Records for this task:

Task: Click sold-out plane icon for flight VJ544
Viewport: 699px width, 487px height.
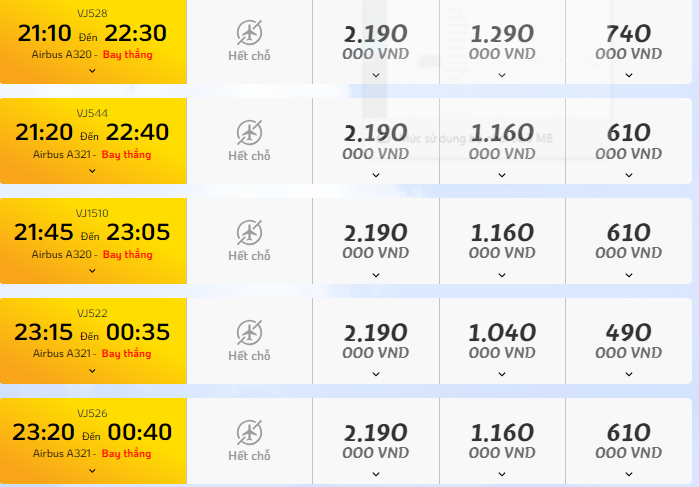Action: pos(249,132)
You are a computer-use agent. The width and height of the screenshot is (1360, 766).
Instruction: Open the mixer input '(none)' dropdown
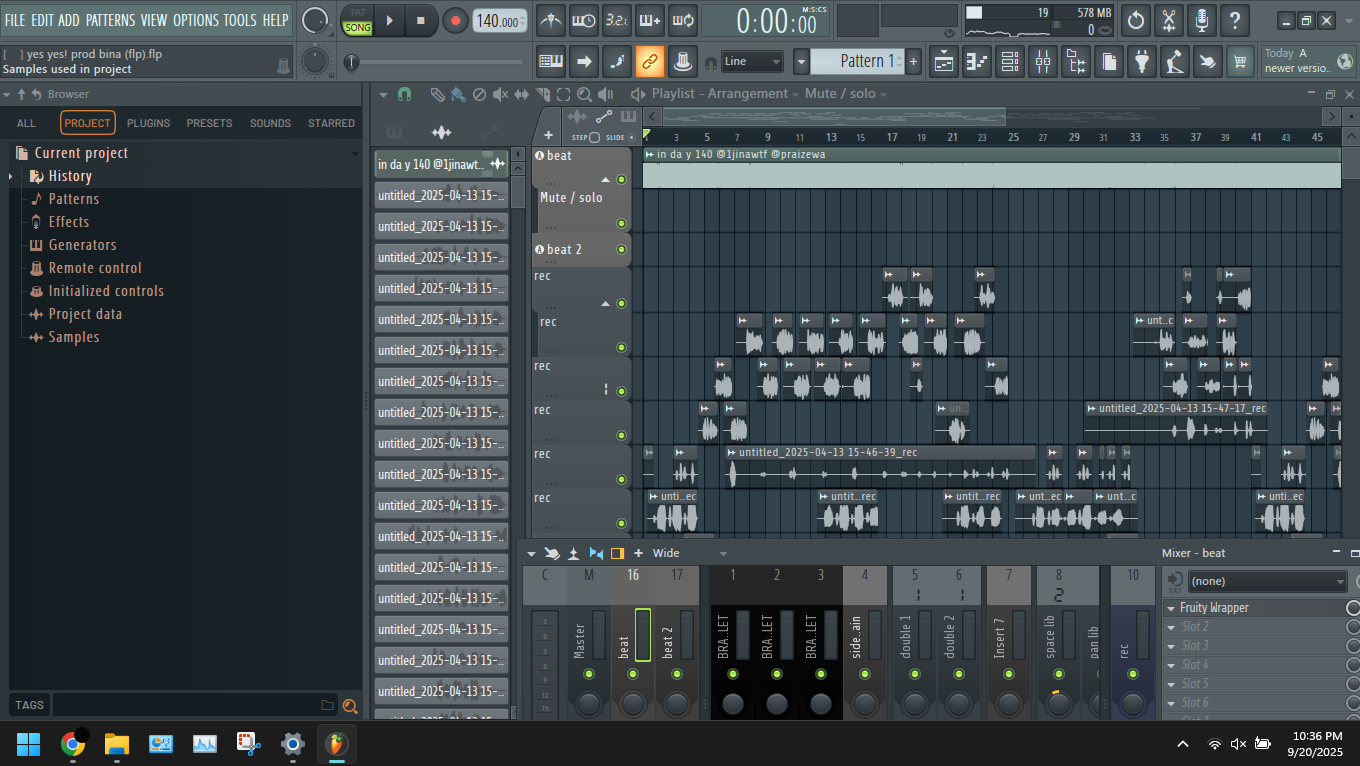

Your objective:
Copy the lines above exactly. Do not include pictures.

Answer below:
Task: Click sold-out plane icon for flight VJ544
Viewport: 699px width, 487px height.
Action: pos(249,132)
You are a computer-use agent. The width and height of the screenshot is (1360, 766).
Instruction: Open the mixer input '(none)' dropdown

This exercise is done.